“El corazón tiene razones de las que la razón no sabe nada”

Pascal

No puedes ser racional si eres demasiado emocional. Pero tampoco puedes ser racional si no eres emocional.

Cuando eres demasiado emocional, no quieres hacer lo que sabes que es mejor. Piensa en los momentos en que has sucumbido ante una “tentación” y, en contra de tu buen juicio, te comes esa galleta, tomas esa bebida y te fumas ese cigarrillo.

Cuando eres demasiado emocional, no quieres usar las técnicas o estrategias que sabes que mejorarán las cosas. Las buenas intenciones salen por la ventana, y también lo hacen los buenos conceptos o principios. Eso es lo que hace que las decisiones sean tan simples y complejas a la vez. Esto es lo que hace que tantas personas inteligentes actúen sin razón aparente en ocasiones. La comprensión intelectual no vale nada si tus emociones te impiden usarla.

El corazón de la razón

Pudiésemos creer que las emociones se oponen al pensamiento racional, pero la evidencia científica sugiere lo contrario. Es imposible ser racional sin ser emocional; mientras que las emociones pueden abrumar a la racionalidad, la racionalidad no puede existir sin emociones.

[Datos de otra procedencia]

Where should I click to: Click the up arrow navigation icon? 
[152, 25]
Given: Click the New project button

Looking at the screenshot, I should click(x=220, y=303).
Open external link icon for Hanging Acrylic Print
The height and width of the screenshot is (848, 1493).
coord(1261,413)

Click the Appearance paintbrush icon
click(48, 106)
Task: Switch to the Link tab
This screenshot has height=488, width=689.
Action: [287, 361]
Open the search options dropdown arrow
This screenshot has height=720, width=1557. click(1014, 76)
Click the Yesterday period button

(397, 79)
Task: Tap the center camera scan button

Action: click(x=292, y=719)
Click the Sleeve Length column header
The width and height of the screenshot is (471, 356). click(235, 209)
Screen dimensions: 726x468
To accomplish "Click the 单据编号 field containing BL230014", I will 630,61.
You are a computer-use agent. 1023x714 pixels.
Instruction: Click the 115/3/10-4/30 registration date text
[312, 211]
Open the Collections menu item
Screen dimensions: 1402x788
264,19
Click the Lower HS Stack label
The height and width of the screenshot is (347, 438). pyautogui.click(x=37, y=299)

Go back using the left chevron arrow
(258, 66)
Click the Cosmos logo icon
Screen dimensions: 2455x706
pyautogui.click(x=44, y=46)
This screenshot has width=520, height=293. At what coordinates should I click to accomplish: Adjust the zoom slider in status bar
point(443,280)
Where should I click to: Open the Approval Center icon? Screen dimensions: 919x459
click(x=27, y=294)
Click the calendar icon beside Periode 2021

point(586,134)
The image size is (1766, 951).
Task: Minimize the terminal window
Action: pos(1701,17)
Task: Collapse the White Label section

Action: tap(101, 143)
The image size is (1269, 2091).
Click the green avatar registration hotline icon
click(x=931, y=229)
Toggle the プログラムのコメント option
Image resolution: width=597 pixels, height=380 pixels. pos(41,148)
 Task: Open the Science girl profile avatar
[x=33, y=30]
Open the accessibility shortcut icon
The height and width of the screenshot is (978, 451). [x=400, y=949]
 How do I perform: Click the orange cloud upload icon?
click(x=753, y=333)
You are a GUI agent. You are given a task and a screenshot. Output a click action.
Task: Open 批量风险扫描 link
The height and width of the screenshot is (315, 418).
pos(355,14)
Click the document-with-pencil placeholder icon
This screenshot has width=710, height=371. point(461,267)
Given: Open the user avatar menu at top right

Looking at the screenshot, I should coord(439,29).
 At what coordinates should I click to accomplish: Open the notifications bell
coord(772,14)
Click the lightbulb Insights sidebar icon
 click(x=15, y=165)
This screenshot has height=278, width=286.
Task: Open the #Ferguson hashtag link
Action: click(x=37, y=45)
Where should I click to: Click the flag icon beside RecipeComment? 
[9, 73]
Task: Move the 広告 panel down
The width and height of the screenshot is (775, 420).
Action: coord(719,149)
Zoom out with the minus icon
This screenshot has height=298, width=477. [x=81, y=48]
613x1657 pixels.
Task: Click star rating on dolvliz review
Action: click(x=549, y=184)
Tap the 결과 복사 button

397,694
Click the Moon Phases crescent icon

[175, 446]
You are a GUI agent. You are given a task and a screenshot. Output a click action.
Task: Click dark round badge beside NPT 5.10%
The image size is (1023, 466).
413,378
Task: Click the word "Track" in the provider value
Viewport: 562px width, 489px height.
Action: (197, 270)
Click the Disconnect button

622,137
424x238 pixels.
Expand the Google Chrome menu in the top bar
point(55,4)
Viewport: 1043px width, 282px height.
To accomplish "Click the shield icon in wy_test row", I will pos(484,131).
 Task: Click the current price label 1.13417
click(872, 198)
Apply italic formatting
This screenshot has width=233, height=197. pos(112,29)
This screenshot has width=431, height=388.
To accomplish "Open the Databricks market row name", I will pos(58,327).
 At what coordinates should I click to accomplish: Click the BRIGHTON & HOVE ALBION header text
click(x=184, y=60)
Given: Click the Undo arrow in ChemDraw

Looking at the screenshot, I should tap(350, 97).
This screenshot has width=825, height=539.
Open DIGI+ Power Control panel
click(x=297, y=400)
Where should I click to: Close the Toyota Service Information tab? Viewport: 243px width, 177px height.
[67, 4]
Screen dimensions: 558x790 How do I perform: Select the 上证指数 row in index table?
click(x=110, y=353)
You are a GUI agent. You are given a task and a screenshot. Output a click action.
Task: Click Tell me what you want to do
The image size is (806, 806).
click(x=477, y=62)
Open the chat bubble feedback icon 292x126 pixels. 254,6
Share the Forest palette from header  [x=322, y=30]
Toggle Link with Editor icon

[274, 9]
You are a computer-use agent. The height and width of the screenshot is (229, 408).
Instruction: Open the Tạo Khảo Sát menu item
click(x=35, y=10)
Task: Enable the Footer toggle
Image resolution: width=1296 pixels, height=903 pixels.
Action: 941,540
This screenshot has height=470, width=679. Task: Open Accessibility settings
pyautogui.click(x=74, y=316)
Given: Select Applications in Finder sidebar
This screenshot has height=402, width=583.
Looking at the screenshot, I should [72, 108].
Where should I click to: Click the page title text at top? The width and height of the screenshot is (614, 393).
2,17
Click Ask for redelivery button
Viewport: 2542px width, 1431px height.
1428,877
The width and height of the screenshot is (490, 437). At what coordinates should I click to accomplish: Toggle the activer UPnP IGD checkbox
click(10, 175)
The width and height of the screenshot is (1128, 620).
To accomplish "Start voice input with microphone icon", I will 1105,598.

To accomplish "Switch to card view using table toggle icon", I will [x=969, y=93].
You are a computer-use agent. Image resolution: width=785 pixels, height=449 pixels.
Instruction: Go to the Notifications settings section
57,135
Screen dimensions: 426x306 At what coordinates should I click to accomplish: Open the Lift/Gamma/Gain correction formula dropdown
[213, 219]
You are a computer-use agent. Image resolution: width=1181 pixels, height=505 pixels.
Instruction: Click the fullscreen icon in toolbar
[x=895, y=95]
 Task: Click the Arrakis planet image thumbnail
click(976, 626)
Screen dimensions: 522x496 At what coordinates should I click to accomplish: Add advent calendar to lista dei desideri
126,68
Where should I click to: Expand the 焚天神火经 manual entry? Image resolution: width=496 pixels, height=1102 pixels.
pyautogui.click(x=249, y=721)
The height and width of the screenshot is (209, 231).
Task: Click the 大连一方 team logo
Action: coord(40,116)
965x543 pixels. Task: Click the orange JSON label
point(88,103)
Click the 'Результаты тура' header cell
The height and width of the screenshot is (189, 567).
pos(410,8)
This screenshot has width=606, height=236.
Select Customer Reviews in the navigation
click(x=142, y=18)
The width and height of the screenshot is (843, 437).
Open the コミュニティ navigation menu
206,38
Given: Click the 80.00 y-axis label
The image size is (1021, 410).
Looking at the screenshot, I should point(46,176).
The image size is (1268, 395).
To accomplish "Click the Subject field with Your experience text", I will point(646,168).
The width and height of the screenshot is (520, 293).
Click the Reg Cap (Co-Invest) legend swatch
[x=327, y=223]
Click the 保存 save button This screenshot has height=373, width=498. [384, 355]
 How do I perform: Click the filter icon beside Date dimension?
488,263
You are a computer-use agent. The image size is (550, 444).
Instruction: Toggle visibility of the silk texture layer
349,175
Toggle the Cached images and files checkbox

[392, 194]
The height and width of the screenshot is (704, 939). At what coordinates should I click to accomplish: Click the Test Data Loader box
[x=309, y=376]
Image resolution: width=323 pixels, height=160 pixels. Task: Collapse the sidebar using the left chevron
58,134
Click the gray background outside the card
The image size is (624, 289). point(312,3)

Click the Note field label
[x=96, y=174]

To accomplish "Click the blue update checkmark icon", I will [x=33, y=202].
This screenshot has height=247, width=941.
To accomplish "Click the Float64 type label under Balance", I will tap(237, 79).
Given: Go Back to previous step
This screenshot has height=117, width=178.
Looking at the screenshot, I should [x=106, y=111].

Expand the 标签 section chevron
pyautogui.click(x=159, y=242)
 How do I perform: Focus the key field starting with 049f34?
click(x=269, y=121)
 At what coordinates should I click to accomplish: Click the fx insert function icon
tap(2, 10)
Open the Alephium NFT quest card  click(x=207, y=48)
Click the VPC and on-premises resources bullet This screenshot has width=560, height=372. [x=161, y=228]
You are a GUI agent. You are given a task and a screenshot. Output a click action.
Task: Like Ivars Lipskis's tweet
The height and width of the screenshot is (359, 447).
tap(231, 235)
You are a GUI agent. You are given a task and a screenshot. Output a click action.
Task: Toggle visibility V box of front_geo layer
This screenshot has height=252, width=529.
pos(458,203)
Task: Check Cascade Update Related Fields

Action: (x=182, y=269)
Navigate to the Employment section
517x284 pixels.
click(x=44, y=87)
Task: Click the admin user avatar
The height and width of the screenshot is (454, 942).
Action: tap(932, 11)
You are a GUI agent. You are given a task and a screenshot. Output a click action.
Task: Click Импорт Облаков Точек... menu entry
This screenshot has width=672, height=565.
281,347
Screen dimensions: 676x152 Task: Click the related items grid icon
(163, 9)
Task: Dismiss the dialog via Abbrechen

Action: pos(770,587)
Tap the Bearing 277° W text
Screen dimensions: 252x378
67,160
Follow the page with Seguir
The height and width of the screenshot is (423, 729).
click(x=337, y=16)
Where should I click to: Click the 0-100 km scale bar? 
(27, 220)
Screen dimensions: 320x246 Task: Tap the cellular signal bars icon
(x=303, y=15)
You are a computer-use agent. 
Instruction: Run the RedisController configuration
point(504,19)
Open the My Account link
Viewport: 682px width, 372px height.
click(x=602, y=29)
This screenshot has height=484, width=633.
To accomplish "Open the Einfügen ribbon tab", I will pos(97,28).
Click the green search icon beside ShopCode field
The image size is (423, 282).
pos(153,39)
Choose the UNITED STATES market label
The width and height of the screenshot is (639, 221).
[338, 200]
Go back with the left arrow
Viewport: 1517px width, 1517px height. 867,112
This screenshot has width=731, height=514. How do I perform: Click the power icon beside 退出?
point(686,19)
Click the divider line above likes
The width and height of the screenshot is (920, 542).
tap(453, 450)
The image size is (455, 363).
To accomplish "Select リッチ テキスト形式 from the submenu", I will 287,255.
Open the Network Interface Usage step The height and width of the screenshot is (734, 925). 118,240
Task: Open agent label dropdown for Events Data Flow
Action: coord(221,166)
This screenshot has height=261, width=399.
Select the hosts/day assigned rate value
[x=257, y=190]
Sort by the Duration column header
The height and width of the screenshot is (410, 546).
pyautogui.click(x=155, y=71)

El neurobiólogo Francisco Damasio señala que la racionalidad depende de un sistema más profundo de regulación que consiste principalmente en emociones y sentimientos. La emoción puede interrumpir el razonamiento en ciertas circunstancias, pero sin emoción no hay ningún tipo de razonamiento.

Damasio tenía un paciente llamado Elliot, que era un exitoso hombre de negocios. Lamentablemente, Elliot fue diagnosticado con un pequeño tumor cerebral. Durante la operación, el neurocirujano extirpó el tumor pero accidentalmente cortó la conexión entre el lóbulo frontal (centro de pensamiento) y la amígdala cerebral (centro de las emociones). La cirugía fue exitosa, el tumor desapareció; y algo más ocurrió… cuando Elliot se recuperó, se dieron cuenta que había cambiado, y demasiado. Cuando Elliot recordó situaciones emocionalmente importantes de su vida, se expresaba con frialdad y desapego incompatible con la gravedad de los acontecimientos. Hablaba como si fuera un espectador en lugar de un participante. Damasio concluyó que la operación había separado a Elliot de sus emociones. Podía pensar, pero no podía sentir. Elliot conservó su inteligencia, pero se había vuelto completamente incompetente en su trabajo. Sin sus emociones presentes, no podía tomar ningún tipo de decisión.

En un experimento, Damasio le pidió a Elliot que escogiera una hora para la próxima entrevista, a lo que él respondió con una larga explicación sobre los pros y los contras de las opciones, sin embargo, no pudo elegir una hora específica. Él simplemente no tenía una preferencia.

De ahí la conclusión de que el centro racional de la mente puede generar una serie de alternativas y argumentos, pero las decisiones requieren una facultad adicional. La mente necesita evaluar el peso emocional de cada opción y elegir a modo de sentimiento.

La sensación inconsciente, por otro lado, puede abrumar su proceso de decisión. Ciertamente, las decisiones apropiadas requieren un estado de conciencia relajada, un estado es difícil de alcanzar sin entrenamiento en atención plena.

Todas las personas poseemos emociones, las que permiten enfrentar situaciones y sobrevivir en la sociedad, de la misma forma que permite conectarse e interactuar con las demás personas. Sin embargo, esto no significa que las personas actuemos únicamente de forma emocional mal, sino de que debe existir un equilibrio entre emociones y razón.

Respecto a esto, Juan Casassus (connotado filósofo y sociólogo), plantea que el ser humano debe estar conectado con sus emociones para poder tomar desiciones de forma racional, en donde las emociones son tan importantes como la razón para poder sobrevivir en sociedad. Del mismo lodo, Humberto Maturs, añade que lo único que nos diferencia de los demás mamíferos es nuestra capacidad de “lenguajear” nuestras emociones, convivir compartiendo valores, sentimientos y emociones, lo cual sienta las bases para afianzar la cohesión social y el sentir de la pertenencia a un grupo de una sociedad.

¡Que les puedo decir! Soy acuario, y aún así ¡esto me dejó pensando! -más aún- lo creo.